0

We have our custom Change Feed processor deployed in single Region in AKS with 5 instances. Things were always running in single region fine. (Please note that each pod instance (feed processor) is assigned a unique [.WithInstanceName(new GUID)].

We recently moving to a multi region setup as following:

  • EastUS AKS Cluster = 5 pods (5 feed processor with each unique instance name)
  • WestUS AKS Cluster = 5 pods (5 feed processor with each unique instance name)

Now with the above setup, the result is not very consistent as sometimes after the AKS service deployment our feedprocessor stops recieving the events for some of the collections).

To fix this we need to eventually delete the lease collection and then everything starts working again.

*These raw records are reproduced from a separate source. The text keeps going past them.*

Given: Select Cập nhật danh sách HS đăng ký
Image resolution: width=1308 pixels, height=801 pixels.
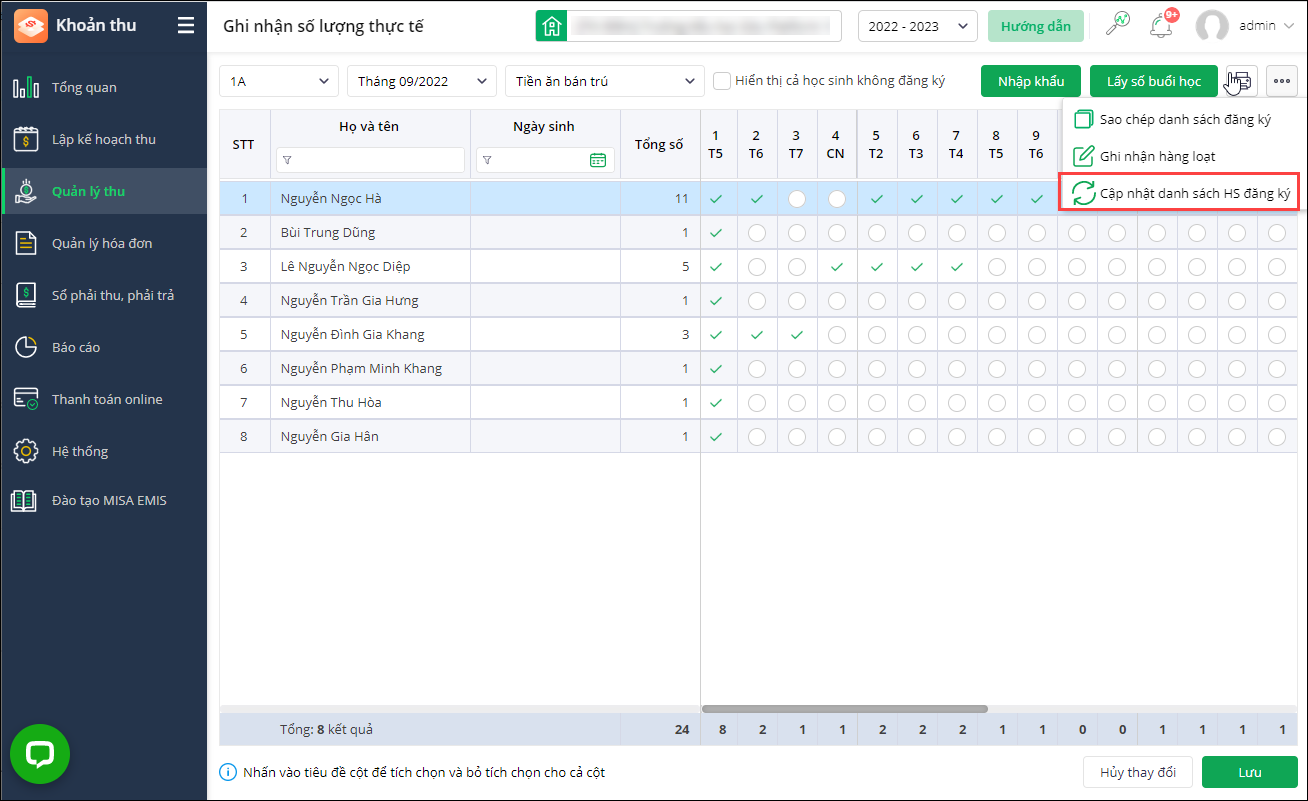Looking at the screenshot, I should (1181, 193).
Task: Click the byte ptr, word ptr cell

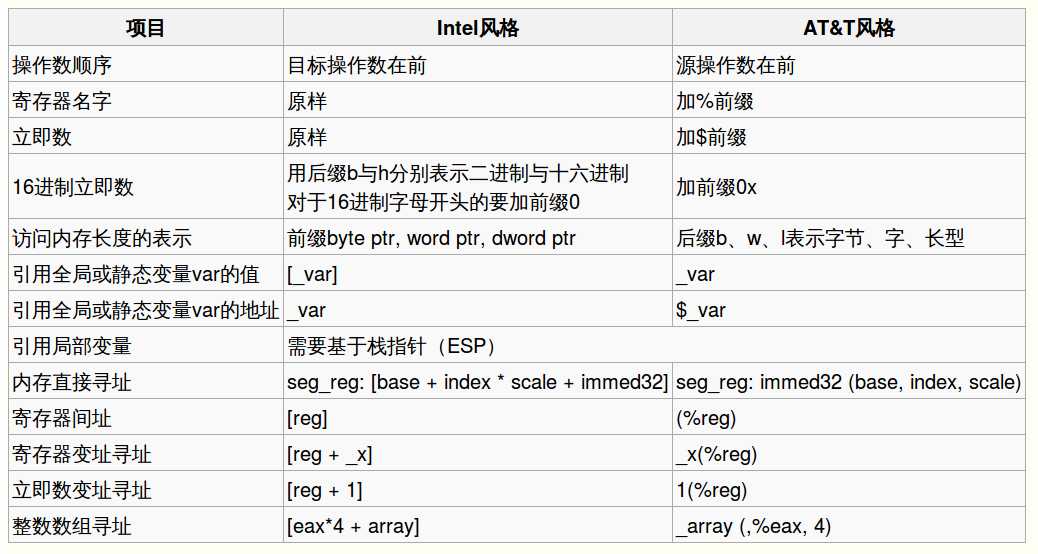Action: click(431, 238)
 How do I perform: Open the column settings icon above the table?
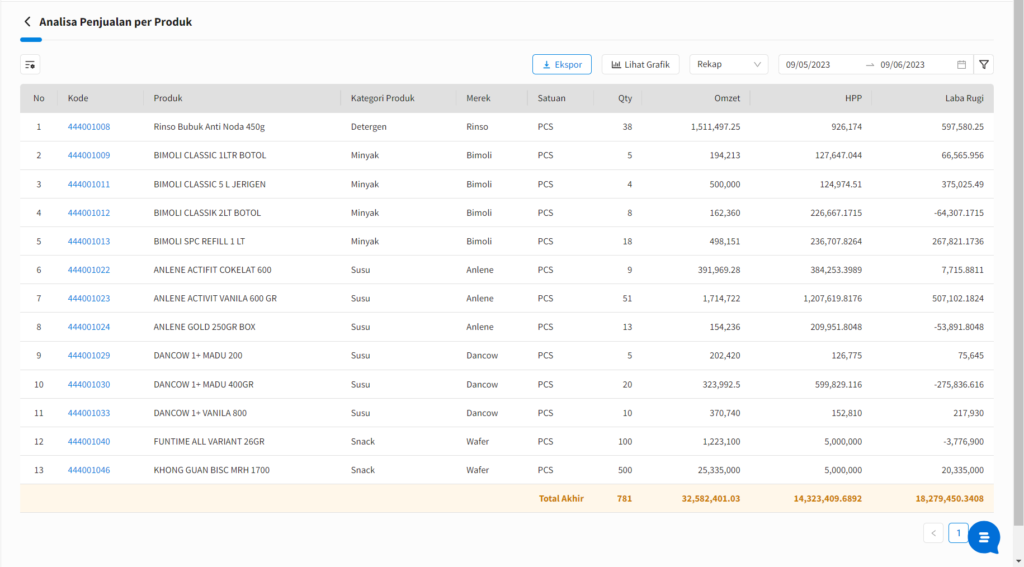(30, 65)
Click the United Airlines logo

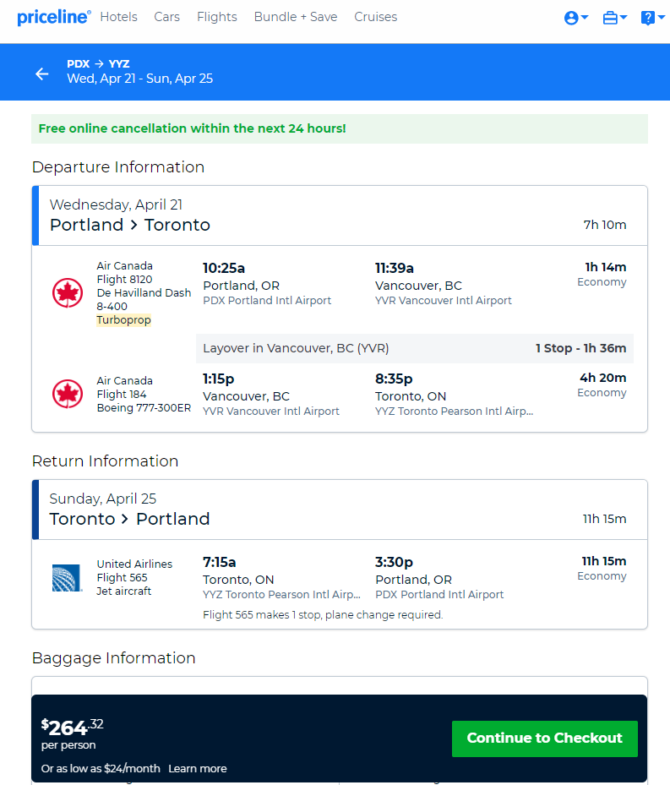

We cannot go live with the above workaround, so need help to resolve the issue.

Here is the code snippet:

Container leaseContainer = cosmosClient.GetContainer(databaseName, leaseContainerName);
            changeFeedProcessor = cosmosClient.GetContainer(databaseName, sourceContainerName)
                .GetChangeFeedProcessorBuilder(processorName: sourceContainerName, async (IReadOnlyCollection<TContainer> changes, CancellationToken cancellationToken) => await onChangesDelegate(changes, cancellationToken))
                    .WithInstanceName($"{Guid.NewGuid()}")
                    .WithLeaseContainer(leaseContainer)
                    .Build();

where leaseContainerName = "container-lease"

Dadwals
  • 1,171
  • 2
  • 8
  • 15

1 Answers1

1

The problem is that you are mixing instances. If you want each region to work independently (the same document change go to both groups of processors independently), set a different processorName.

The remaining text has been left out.